◆ WHAT IS ASKED
Copy the records below verbatim, covering everything from the line containing "You are a computer-use agent. The" down to the line containing "pos(122,306)", both ends included.

(Entries for locating text and elements)
"""
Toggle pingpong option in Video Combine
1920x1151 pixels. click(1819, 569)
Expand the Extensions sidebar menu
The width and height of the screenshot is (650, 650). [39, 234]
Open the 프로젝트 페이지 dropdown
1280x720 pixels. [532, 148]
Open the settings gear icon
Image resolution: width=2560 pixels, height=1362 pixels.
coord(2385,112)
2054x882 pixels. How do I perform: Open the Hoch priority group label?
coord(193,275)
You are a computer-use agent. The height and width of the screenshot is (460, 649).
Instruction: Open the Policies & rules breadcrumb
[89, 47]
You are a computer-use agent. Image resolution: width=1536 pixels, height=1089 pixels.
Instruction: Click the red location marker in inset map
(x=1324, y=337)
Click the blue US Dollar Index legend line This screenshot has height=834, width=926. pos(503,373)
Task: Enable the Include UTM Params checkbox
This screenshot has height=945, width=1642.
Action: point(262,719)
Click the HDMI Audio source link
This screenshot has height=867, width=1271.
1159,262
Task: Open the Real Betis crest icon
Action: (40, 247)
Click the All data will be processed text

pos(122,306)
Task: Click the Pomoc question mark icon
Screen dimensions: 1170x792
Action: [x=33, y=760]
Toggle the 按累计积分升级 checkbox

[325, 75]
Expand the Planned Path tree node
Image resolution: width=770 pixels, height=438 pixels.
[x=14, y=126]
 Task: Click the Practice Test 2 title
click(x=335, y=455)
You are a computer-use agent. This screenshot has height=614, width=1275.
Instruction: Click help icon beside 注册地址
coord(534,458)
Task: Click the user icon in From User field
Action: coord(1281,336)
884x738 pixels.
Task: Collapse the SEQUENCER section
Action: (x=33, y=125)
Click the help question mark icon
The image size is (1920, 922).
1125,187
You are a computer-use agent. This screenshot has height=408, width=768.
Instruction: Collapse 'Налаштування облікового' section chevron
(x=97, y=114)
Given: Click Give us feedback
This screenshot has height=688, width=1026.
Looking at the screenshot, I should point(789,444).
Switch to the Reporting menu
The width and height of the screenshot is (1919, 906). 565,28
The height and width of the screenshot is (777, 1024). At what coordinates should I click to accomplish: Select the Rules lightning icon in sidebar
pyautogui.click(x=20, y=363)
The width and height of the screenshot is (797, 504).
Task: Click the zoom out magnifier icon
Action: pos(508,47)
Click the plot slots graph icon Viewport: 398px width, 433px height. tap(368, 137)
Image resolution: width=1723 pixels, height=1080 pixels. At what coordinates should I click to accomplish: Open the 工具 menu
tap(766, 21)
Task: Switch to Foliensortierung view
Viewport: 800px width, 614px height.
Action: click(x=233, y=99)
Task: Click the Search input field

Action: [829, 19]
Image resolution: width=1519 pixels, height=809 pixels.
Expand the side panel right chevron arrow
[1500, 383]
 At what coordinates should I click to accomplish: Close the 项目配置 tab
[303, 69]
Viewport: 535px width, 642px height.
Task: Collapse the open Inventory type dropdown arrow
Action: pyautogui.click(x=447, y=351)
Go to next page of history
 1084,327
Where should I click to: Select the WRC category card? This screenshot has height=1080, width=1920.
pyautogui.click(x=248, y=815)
"""
◆ CORRECT RESPONSE
You are a computer-use agent. The height and width of the screenshot is (460, 649).
Instruction: Open the Policies & rules breadcrumb
[89, 47]
You are a computer-use agent. Image resolution: width=1536 pixels, height=1089 pixels.
Instruction: Click the red location marker in inset map
(x=1324, y=337)
Click the blue US Dollar Index legend line This screenshot has height=834, width=926. pos(503,373)
Task: Enable the Include UTM Params checkbox
This screenshot has height=945, width=1642.
Action: point(262,719)
Click the HDMI Audio source link
This screenshot has height=867, width=1271.
1159,262
Task: Open the Real Betis crest icon
Action: (40, 247)
Click the All data will be processed text

pos(122,306)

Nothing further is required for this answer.